Go through the listing below and output exactly the line with "You are a GUI", the line with "Image resolution: width=338", and each line between; omit the rest.

* DATASET *

────────────────

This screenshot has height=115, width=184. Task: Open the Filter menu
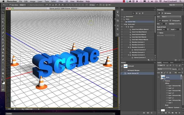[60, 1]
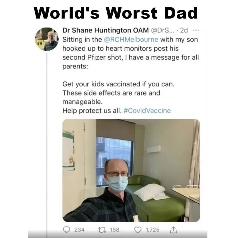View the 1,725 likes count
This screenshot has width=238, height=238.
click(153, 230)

────────────────

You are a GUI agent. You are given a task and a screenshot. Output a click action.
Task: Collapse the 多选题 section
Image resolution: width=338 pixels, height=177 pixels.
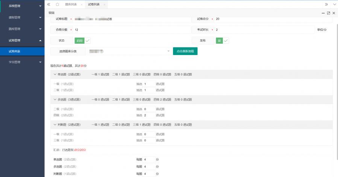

────────────────

* ANSWER BELOW *
You are a GUI agent. You are given a task and a screenshot. Output a click action.
Task: Collapse the 多选题 section
Image resolution: width=338 pixels, height=177 pixels.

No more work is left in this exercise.